*PROBLEM TO SOLVE*. From the entries that follow, list every line in which the string "will" appears.

──────── EXERCISE DATA

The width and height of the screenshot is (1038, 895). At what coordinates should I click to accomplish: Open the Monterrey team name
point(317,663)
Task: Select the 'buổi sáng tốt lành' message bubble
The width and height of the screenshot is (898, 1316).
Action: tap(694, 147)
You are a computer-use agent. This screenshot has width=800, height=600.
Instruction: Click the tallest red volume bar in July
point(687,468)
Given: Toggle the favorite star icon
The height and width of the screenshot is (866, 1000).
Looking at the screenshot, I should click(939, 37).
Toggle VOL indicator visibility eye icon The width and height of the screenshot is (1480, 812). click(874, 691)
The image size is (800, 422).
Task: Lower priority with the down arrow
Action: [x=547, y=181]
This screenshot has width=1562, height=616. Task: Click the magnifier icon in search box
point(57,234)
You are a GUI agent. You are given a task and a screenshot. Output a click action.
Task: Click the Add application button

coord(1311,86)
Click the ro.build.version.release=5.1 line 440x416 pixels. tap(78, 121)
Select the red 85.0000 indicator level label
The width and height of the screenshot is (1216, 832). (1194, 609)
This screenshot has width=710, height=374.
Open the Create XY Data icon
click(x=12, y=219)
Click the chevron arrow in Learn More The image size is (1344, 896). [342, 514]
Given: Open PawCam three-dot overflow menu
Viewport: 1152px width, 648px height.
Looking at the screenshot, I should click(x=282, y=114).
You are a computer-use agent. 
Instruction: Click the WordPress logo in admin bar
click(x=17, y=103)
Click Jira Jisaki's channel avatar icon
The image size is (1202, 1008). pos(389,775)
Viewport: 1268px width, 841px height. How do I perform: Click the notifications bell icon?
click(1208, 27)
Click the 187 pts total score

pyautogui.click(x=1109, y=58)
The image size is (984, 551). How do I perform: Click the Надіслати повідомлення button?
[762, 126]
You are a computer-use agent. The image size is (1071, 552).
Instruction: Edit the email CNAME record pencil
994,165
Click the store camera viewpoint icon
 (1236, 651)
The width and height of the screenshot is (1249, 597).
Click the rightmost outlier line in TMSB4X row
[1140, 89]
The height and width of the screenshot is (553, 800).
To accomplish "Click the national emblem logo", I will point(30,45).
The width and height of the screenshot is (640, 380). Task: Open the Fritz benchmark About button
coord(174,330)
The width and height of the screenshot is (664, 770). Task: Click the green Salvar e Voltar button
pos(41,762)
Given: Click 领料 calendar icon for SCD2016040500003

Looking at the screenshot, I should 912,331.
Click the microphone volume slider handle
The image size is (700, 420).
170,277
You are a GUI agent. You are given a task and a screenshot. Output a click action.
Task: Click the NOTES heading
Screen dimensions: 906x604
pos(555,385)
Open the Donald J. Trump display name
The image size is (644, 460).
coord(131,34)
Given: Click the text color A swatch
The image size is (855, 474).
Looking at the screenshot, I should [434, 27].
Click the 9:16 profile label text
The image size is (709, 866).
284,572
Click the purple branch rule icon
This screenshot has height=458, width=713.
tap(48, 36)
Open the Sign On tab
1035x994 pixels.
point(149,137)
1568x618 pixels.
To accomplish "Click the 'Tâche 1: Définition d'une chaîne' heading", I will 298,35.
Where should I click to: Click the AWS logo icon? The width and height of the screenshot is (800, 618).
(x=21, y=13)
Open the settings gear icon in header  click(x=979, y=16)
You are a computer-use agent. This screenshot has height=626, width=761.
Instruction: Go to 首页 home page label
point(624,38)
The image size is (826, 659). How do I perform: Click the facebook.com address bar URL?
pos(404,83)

────────────────

*RESULT OF THIS EXERCISE*.
To accomplish "Click the national emblem logo", I will point(30,45).
To accomplish "Click the 'Tâche 1: Définition d'une chaîne' heading", I will 298,35.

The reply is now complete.